* Directions for this task *
Rewrite the listing below as a JSON list of strings, one string per line, skipping blank lines and leaving out the pictures.

Screen grounding examples
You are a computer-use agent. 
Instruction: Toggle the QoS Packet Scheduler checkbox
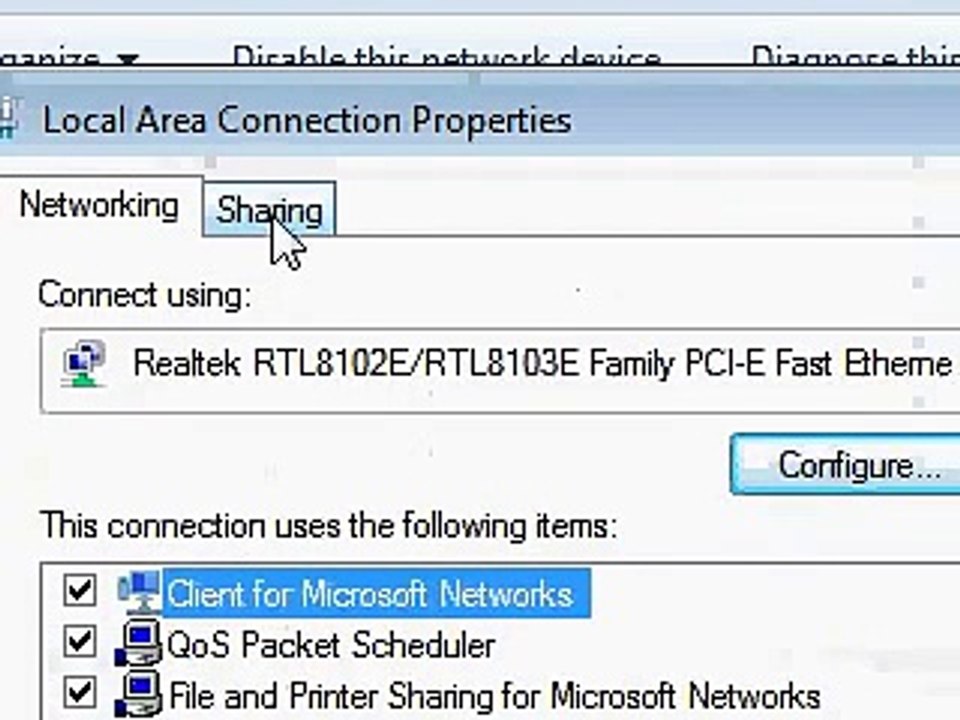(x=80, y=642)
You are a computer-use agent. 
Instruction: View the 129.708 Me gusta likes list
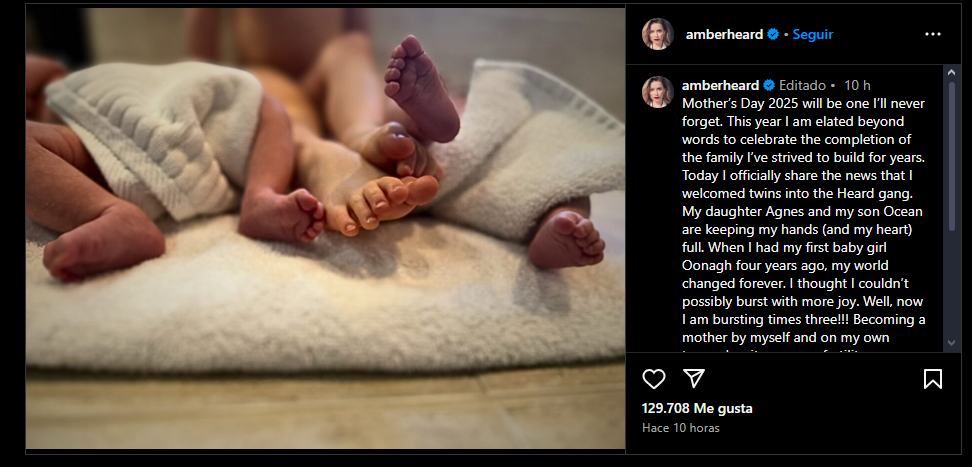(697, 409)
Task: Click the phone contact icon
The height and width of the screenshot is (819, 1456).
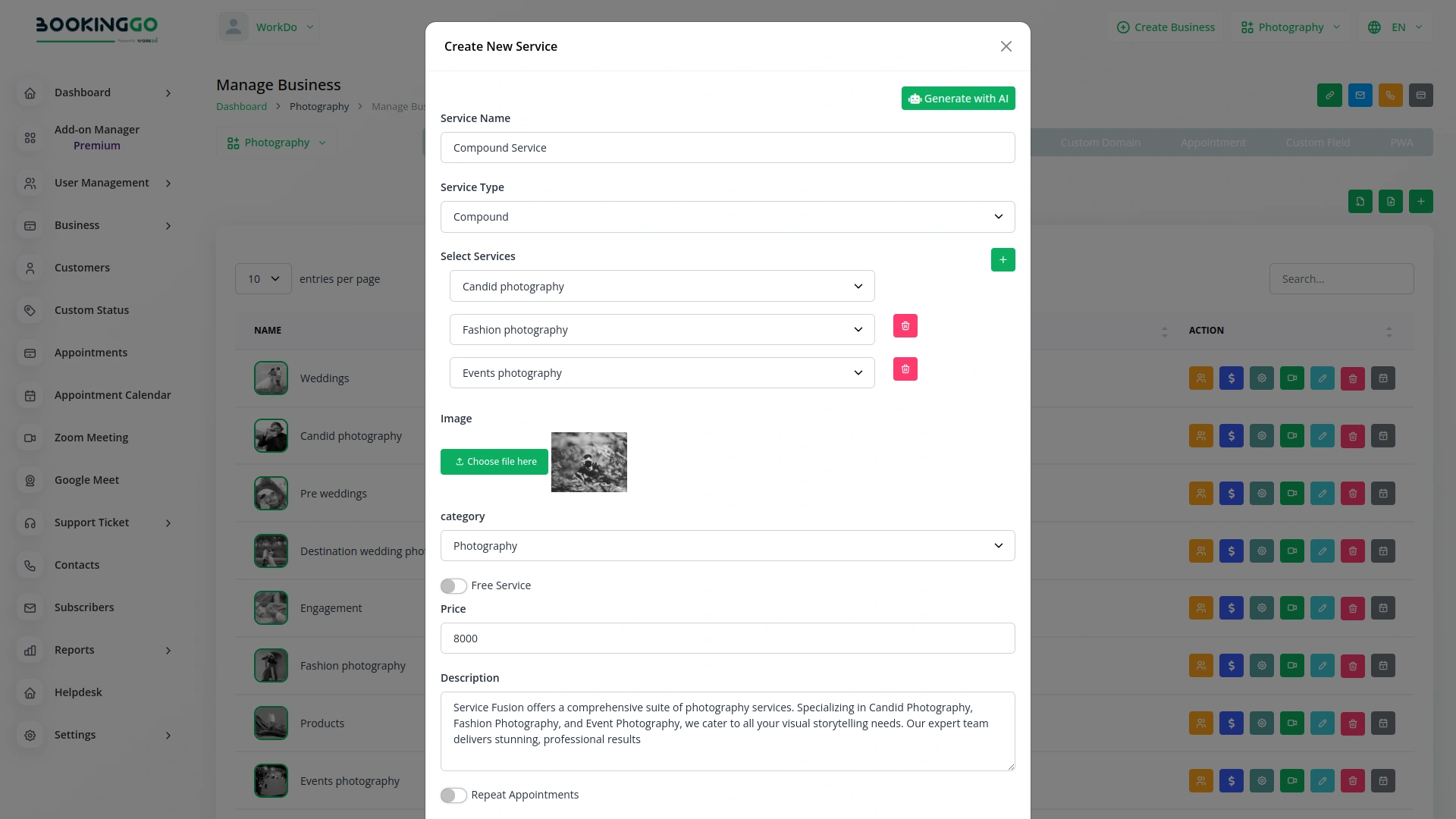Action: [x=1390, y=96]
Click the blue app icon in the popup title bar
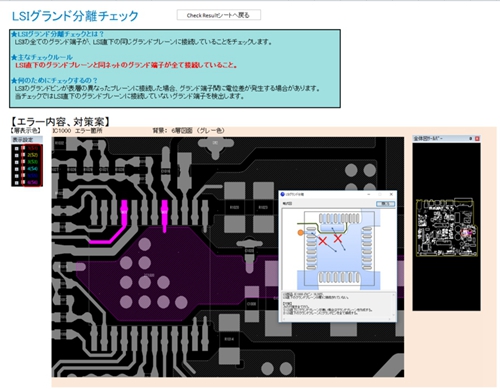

* Response to the task *
[
  "You are a computer-use agent. ",
  "Instruction: Toggle the QoS Packet Scheduler checkbox",
  "(x=80, y=642)",
  "You are a computer-use agent. ",
  "Instruction: View the 129.708 Me gusta likes list",
  "(697, 409)",
  "Task: Click the phone contact icon",
  "The height and width of the screenshot is (819, 1456).",
  "Action: [x=1390, y=96]",
  "Click the blue app icon in the popup title bar"
]